Certification and the Case for Local Appellation
As explained in my article on the History of Mezcal, the term Mezcal refers to two categories, 1 traditional and 1 modern.
Traditionally the term Mezcal referred to any spirit distilled from sugars extracted from the cooked heart of the agave plant. The use of the term equates to the modern category of Agave Spirits, which includes: Tequila, Raicilla, Bacanora, Destilado de Agave, and Aguadiente de Agave, as well as the modern category of Mezcal.
This modern category of Mezcal is a legal definition, stipulating a denomination of origin, or geographical area in which mezcal can be made, and a set of rules and limitations on production – producers of this sort of mezcal must be registered with an official certifying body, and their product must adhere to certain rules regarding labelling and chemical contents.
Colloquially, the term “mezcal” is often still used in the traditional sense, particularly in the rural parts of Mexico where traditional agave spirits are produced. However, if you want to put the word Mezcal on your bottle, you are legally obliged to ensure its contents are part of the modern category, and adhere to the associated regulations.
This raises the first oft-maligned feature of certification – that it has taken unsolicited ownership of a historical term. Many mezcalero can trace their trade back 5 generations, some further. Mezcal is their profession, their passion, and their heritage. Then, 20 years ago, they were duly informed that they could no longer call it mezcal unless they agreed to pay an annual fee and adhere to the rules of an unelected body with no local representation. This ruffled some feathers - many mezcaleros refused on principle.

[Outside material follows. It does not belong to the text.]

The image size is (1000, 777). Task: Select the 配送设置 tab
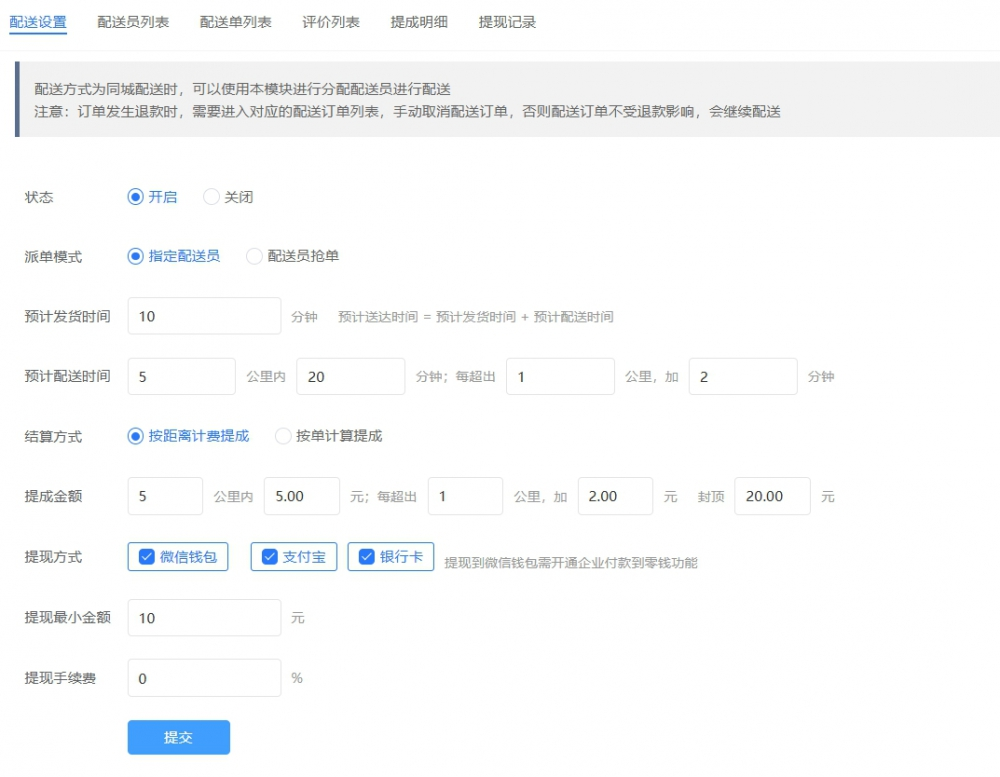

The other problems with certification became apparent as the newly formed regulating body – the CRM a.k.a. Comercam – began to take shape. The model was borrowed from the other major spirits regulator in the country, the CRT, responsible for certifying tequila. The CRT is entrusted to interpret a set of laws, known as a NORMA, which governs what can and can’t be called tequila. This interpretation is then relayed to Tequila producers, who pay for right to use the term on their labels via an annual membership fee and a commission on each litre of product sold, funding the operation of the CRT. The CRT is generally considered to be an effective organisation, so its easy to understand why this model was used. However, mezcal production differs from tequila production in two crucial ways: the size of the appellation, and the number of registered producers.
The concept of “appellation” was first developed in Europe and is based on localised production styles - the way they make wine in Bordeaux, or ham in Parma. These styles have developed based on a shared history of local technologies, tastes, and terroir. The tequila appellation comprises a single region of Mexico, centred on the state of Jalisco, meaning the NORMA governing tequila production can effectively reflect the shared history of this region. The mezcal appellation on the other hand covers 10 states, a third of Mexico, and stretches the length and breadth of the country - the largest appellation in the world. It’s extremely difficult, if not impossible to find the common ground and shared history which defines such a vast and disparate area.
The number of registered producers is significant in its impact on the power of the regulating body, and so it’s incentive to work in the interest of the producers. The NORMAs are designed to be objective, but inevitably the finer details can be interpreted in different ways. These interpretations can be made in ways which are advantageous to producers – reducing bureaucracy and easing logistics – or not. There are only 135 registered tequila distilleries, which have effectively organised themselves into a sort of union, holding the CRT accountable and ensuring that subjective decisions are made in the interest of producers. Meanwhile there are over 1,300 producers registered with the CRM, making collective action extremely difficult, and so pushing the balance of power firmly in the direction of the CRM.
At this stage it is important to assert that we are not against certification in principle. Free market capitalism increases scale in the pursuit of low costs, a process which decimates variety of flavour and production culture. This category homogenisation can be seen in the history of spirits such as whisky or brandy, which were guided by commercialisation long before the instigation of appellations such as Scotch or Cognac. In mezcal we have a category which has only just begun to be touched by the market. It is precious and fragile and needs protection in the form of sensitive regulation on production.
How to do this is not entirely straightforward. It seems clear that smaller appellations would be more sensitive to the shared history of production regions, but the financial gains for producers are dubious. The term “Mezcal” has significant and growing currency internationally. The costs and complexities of registering with the CRM are justified by the increased market share available to “Mezcals”. A form of dual appellation could be an option, with protection of both the term “mezcal” and a regional category, such as “Miahuateco” in Miahuatlán. But this would inevitably add to both cost and bureaucracy.
To our minds, the only possible solution is increased consumer awareness of the distinction of these regions. By discussing regionality and its effect on local styles of mezcal we can raise the profile of these regions, increasing its importance to the customer and so the currency of a proposed local appellation. By working with both certified mezcals and uncertified agave spirits from the region of Miahuatlán we hope to open this conversation, highlight he qualities of Miahuateco Mezcals, and further the cause of local appellations.